W strzelaninie, do której doszło w klinice aborcyjnej w Colorado Springs w USA zginęły trzy osoby - poinformowała agencja Reutersa.

Uzbrojony napastnik około południa czasu lokalnego wtargnął do kliniki aborcyjnej Planned Parenthood, gdzie otworzył ogień. Po wielogodzinnej walce z policją został ostatecznie zatrzymany, jednak wcześniej pozbawił życia trzy osoby.

Wg relacji świadków szaleniec wtargnął do kliniki strzeżonej przez ochroniarzy i w jednej chwili otworzył ogień. Jednostki policji i SWAT szybko przybyły na miejsce, jednak długo nie mogły sobie poradzić z uzbrojonym człowiekiem. W walce zginął jeden z funkcjonariuszy oraz dwie inne osoby. Pozostałych dziesięć rannych przebywa w szpitalu, jednak ich stan określa się jako dobry.

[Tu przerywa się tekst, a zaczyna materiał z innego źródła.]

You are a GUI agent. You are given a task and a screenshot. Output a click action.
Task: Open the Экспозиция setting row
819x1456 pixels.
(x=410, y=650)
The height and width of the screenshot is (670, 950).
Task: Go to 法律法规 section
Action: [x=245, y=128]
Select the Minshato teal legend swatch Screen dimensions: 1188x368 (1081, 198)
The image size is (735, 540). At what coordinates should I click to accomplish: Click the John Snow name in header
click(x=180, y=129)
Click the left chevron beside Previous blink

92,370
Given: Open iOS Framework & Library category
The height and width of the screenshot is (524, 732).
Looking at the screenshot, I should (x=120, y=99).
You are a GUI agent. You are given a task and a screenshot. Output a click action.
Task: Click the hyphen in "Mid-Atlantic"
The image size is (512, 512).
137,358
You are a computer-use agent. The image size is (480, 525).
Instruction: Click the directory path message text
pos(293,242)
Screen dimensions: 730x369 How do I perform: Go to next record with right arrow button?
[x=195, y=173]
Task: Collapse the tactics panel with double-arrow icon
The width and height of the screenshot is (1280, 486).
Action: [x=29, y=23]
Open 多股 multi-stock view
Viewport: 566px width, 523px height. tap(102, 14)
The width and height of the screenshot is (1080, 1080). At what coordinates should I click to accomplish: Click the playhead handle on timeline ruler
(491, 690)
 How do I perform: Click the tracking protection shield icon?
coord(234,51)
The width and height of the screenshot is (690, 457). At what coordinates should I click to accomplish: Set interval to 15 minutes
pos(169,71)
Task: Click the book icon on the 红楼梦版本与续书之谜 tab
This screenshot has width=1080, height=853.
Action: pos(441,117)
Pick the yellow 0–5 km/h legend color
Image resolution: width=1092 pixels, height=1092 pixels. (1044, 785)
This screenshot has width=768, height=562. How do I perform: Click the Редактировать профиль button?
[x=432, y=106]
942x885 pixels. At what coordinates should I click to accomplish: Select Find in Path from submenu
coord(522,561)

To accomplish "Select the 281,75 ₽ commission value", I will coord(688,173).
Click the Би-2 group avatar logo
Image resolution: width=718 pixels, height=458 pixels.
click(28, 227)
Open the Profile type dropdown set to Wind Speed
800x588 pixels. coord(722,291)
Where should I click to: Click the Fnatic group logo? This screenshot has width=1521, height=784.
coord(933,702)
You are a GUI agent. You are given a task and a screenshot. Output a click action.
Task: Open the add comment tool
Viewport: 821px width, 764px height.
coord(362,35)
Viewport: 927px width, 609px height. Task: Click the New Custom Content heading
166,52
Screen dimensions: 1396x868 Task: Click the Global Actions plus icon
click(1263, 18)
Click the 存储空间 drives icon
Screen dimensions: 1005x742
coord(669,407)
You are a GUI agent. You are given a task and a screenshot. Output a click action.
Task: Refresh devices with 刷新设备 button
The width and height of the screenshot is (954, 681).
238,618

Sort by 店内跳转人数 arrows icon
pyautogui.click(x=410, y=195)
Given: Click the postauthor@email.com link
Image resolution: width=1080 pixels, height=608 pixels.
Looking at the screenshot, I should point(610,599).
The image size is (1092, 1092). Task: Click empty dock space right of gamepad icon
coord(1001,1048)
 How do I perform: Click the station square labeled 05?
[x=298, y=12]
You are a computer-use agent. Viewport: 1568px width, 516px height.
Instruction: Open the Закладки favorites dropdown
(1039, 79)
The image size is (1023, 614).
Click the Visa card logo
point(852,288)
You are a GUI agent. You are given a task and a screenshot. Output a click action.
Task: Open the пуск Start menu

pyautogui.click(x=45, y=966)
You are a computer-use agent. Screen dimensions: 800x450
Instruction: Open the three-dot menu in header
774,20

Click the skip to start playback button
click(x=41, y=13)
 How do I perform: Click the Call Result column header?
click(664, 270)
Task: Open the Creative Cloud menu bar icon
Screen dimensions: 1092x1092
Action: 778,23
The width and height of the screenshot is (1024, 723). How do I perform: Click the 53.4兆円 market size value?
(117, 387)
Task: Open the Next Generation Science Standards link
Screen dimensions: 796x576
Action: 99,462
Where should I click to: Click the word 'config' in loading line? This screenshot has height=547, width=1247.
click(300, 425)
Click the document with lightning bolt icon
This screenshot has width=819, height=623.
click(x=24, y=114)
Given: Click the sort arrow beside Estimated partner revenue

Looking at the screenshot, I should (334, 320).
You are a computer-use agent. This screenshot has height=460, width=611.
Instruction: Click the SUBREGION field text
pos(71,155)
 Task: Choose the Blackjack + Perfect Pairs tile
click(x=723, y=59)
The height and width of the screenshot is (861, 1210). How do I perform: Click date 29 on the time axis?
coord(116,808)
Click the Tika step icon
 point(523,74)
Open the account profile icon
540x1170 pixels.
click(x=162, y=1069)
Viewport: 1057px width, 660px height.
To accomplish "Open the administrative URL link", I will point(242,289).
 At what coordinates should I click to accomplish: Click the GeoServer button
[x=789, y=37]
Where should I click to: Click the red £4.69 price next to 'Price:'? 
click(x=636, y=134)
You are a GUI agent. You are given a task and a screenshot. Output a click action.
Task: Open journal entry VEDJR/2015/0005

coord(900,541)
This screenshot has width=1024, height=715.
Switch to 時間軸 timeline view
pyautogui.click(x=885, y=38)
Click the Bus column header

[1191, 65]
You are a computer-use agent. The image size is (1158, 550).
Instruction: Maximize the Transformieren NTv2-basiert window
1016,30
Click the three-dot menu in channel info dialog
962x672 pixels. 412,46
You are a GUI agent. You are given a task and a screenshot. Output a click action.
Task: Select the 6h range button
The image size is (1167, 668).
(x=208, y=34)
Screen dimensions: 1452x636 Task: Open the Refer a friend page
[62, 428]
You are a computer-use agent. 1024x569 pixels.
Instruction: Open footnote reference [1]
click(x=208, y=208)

Policja jeszcze nie potwierdziła tożsamości zamachowca, ale przyznano, że najprawdopodobniej działał w pojedynkę.

Klinika w Colorado Springs w ostatnich latach była miejscem wielu protestów przeciwników aborcji. Temat ten był jedną z najgorętszych kwestii w amerykańskim Kongresie w ostatnim czasie. Szef kliniki Planned Parenthood komentując atak, stwierdził, że burza wokół aborcji w Stanach mogła doprowadzić do takiego ekstremistycznego ataku. Policja jedna jak dotąd nie podała żadnych informacji dotyczących motywacji zamachowca.